Jako jedyna drużyna z czołówki światowej, w której są jeszcze Stany Zjednoczone, Francja, Włochy i Brazylia, zmieniliśmy rozgrywającego. Może to mieć wpływ na wyniki.

– Rozgrywający w siatkówce to mózg drużyny. Marcin Janusz, na którego postawił Nikola Grbić, nie jest już młodym siatkarzem [ma 28 lat – przyp. red.], ma na koncie wygranie Ligi Mistrzów i ligowe doświadczenie, ale jak to mówią, koszulka reprezentacyjna ma swoją wagę. Wejście do kadry nie było dla niego łatwe. Ma szansę pokazać, że jest klasowym rozgrywającym i zaprezentować się tak, jak w ZAKSIE Kędzierzyn-Koźle, w którą wygrał wszystko.

W tym sezonie reprezentacja musi sobie radzić bez Wilfredo Leona, który miał być jednym z jej liderów. To duże osłabienie?

– Niestety, na kontuzje nie mamy wpływu i są one częścią zawodu, jakim jest gra w siatkówkę na najwyższym poziomie. Zmęczenie kiedyś wychodzi i pojawiają się urazy. Wilfredo Leon grał bardzo dużo, a że jest tylko człowiekiem, organizm w pewnym momencie powiedział stop. Już w sezonie klubowym widać było, że ból mu przeszkadzał, a grając na 60 czy 70 proc. nie był aż tak skuteczny.    On nie był przyzwyczajony do takich dużych obciążeń, ponieważ po rezygnacji z gry w reprezentacji Kuby przez kilka lat po sezonie klubowym miał kilka miesięcy przerwy. Dopiero od niedawna jest w cyklu całorocznym, czyli po zakończeniu gry w lidze trafiał do reprezentacji. Może to też miało wpływ na pojawienie się problemów ze zdrowiem.

Finał mistrzostw świata z 2018 roku. Od lewej: Michał Kubiak, Mateusz Bieniek, Fabian Drzyzga, Bartosz Kubiak, Artur Szalpuk, Paweł Zatorski. Fot. PZPS

Wilfredo Leon jest do zastąpienia w reprezentacji Polski?

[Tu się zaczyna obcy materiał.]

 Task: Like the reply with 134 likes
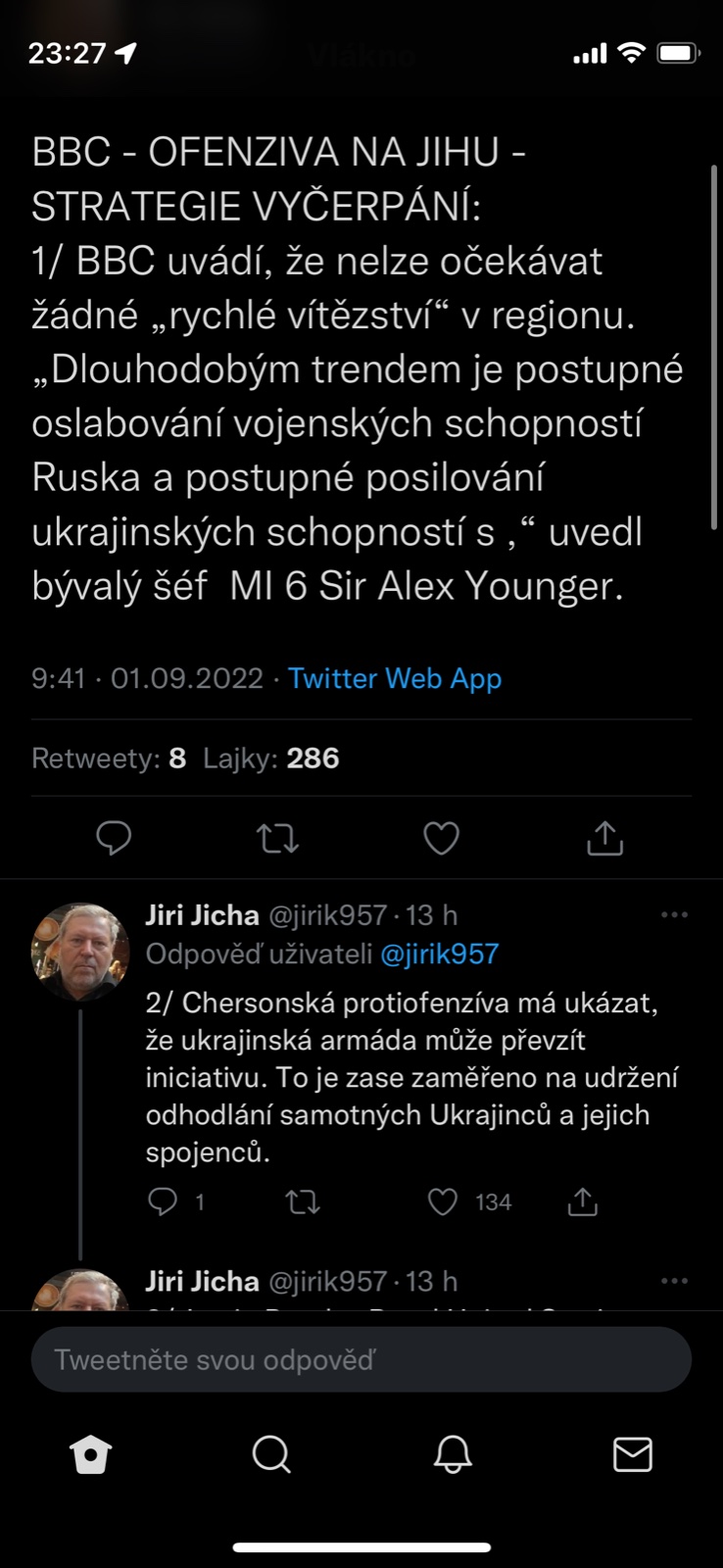pos(443,1201)
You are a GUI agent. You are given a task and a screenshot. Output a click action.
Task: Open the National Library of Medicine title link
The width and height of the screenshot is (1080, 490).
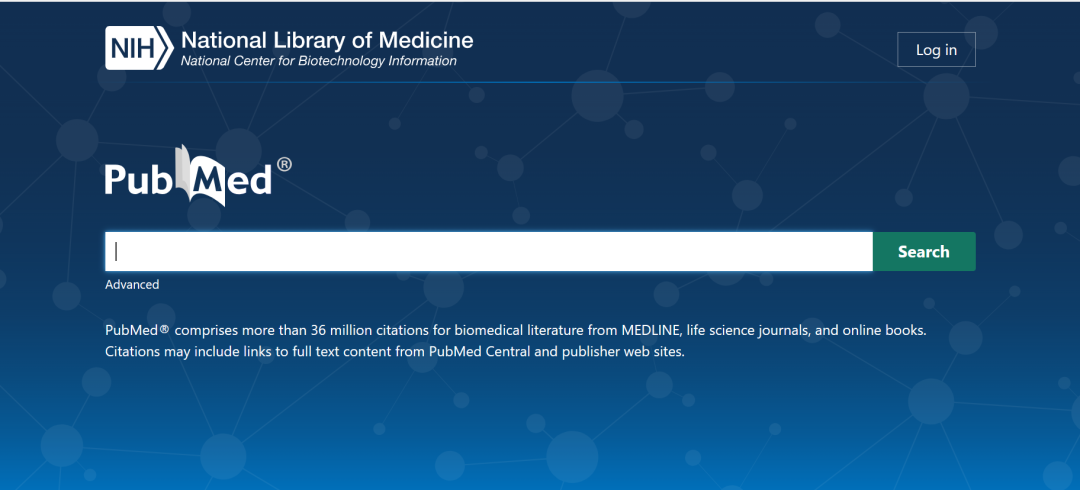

– Nasza wielka siła polega na tym, że mamy w kraju tak dobre szkolenie, że co roku stać nas na wymianę jednego, dwóch zawodników w reprezentacji, bez obniżenia poziomu prezentowanego przez drużynę. To zasługa naszego systemu szkoleniowego, którego przez lata się dopracowaliśmy. Co sezon pojawiają się rozważania, czy powinien grać ten zawodnik, czy może inny. Uważam jednak, że lepiej mieć takie problemy z wyborem ludzi do reprezentacji, niż jak Brazylia, gdzie ciężko znaleźć młodych siatkarzy prezentujących reprezentacyjny poziom.

W tym roku komplet medali w zakończonych już mistrzostwach Europy zdobyły Włochy, a Polska ma na koncie tylko brąz zdobyty przed reprezentację U22 prowadzoną przez Daniela Plińskiego. Nie martwi pana, że coś w szkoleniu się zacięło?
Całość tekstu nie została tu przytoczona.